%%
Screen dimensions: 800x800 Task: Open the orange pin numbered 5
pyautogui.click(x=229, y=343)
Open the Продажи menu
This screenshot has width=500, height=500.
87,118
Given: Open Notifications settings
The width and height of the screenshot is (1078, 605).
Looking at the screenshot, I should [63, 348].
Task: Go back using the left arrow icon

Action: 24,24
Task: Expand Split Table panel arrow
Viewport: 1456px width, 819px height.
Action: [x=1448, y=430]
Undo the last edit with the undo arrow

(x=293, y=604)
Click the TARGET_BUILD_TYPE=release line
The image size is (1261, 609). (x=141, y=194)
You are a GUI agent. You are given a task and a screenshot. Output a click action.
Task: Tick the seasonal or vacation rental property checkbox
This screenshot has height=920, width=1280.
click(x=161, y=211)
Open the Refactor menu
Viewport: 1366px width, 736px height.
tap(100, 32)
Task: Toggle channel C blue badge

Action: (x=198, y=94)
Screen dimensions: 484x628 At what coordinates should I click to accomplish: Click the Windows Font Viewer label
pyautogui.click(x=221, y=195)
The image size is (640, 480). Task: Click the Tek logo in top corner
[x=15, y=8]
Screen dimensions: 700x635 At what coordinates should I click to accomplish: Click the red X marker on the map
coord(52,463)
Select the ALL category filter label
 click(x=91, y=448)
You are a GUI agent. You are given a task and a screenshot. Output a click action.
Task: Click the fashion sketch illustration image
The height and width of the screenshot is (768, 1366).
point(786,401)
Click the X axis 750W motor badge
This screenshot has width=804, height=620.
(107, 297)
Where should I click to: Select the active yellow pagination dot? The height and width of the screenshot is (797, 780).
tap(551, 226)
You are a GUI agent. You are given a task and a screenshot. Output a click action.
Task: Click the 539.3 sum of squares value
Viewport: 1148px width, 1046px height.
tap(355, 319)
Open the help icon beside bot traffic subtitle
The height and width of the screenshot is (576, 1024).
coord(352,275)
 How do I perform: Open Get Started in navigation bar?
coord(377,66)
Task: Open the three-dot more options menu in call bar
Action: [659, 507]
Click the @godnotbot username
%%
With the line holding "Viewport: 1456px width, 819px height." as the first and the line holding "Task: Click the 539.3 sum of squares value" as the last, please transcribe exactly the lines of the material above in that range and nothing else.

Viewport: 1456px width, 819px height.
Action: [x=1448, y=430]
Undo the last edit with the undo arrow

(x=293, y=604)
Click the TARGET_BUILD_TYPE=release line
The image size is (1261, 609). (x=141, y=194)
You are a GUI agent. You are given a task and a screenshot. Output a click action.
Task: Tick the seasonal or vacation rental property checkbox
This screenshot has height=920, width=1280.
click(x=161, y=211)
Open the Refactor menu
Viewport: 1366px width, 736px height.
tap(100, 32)
Task: Toggle channel C blue badge

Action: (x=198, y=94)
Screen dimensions: 484x628 At what coordinates should I click to accomplish: Click the Windows Font Viewer label
pyautogui.click(x=221, y=195)
The image size is (640, 480). Task: Click the Tek logo in top corner
[x=15, y=8]
Screen dimensions: 700x635 At what coordinates should I click to accomplish: Click the red X marker on the map
coord(52,463)
Select the ALL category filter label
 click(x=91, y=448)
You are a GUI agent. You are given a task and a screenshot. Output a click action.
Task: Click the fashion sketch illustration image
The height and width of the screenshot is (768, 1366).
point(786,401)
Click the X axis 750W motor badge
This screenshot has width=804, height=620.
(107, 297)
Where should I click to: Select the active yellow pagination dot? The height and width of the screenshot is (797, 780).
tap(551, 226)
You are a GUI agent. You are given a task and a screenshot. Output a click action.
Task: Click the 539.3 sum of squares value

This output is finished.